WHAT TO DO: Without leaving out a single line, copy the records exactly.
(GIVEN RECORDS)
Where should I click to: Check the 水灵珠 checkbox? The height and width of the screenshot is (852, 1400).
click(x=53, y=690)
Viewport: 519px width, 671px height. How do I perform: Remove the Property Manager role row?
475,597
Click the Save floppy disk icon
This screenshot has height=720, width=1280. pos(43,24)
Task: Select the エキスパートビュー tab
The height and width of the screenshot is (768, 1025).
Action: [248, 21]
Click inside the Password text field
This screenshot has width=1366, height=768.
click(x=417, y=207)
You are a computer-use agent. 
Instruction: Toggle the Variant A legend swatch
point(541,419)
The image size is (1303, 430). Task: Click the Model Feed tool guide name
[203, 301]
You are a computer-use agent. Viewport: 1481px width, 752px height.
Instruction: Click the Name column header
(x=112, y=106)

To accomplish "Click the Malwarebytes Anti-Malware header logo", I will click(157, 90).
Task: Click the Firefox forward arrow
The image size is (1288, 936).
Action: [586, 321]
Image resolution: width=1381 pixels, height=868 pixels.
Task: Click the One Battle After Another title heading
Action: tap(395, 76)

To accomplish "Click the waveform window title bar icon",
(End GIVEN RECORDS)
PROBLEM SOLUTION:
Where should I click to: Check the 水灵珠 checkbox? The height and width of the screenshot is (852, 1400).
click(x=53, y=690)
Viewport: 519px width, 671px height. How do I perform: Remove the Property Manager role row?
475,597
Click the Save floppy disk icon
This screenshot has height=720, width=1280. pos(43,24)
Task: Select the エキスパートビュー tab
The height and width of the screenshot is (768, 1025).
Action: [248, 21]
Click inside the Password text field
This screenshot has width=1366, height=768.
click(x=417, y=207)
You are a computer-use agent. 
Instruction: Toggle the Variant A legend swatch
point(541,419)
The image size is (1303, 430). Task: Click the Model Feed tool guide name
[203, 301]
You are a computer-use agent. Viewport: 1481px width, 752px height.
Instruction: Click the Name column header
(x=112, y=106)

To accomplish "Click the Malwarebytes Anti-Malware header logo", I will click(157, 90).
Task: Click the Firefox forward arrow
The image size is (1288, 936).
Action: [586, 321]
Image resolution: width=1381 pixels, height=868 pixels.
Task: Click the One Battle After Another title heading
Action: tap(395, 76)

To accomplish "Click the waveform window title bar icon",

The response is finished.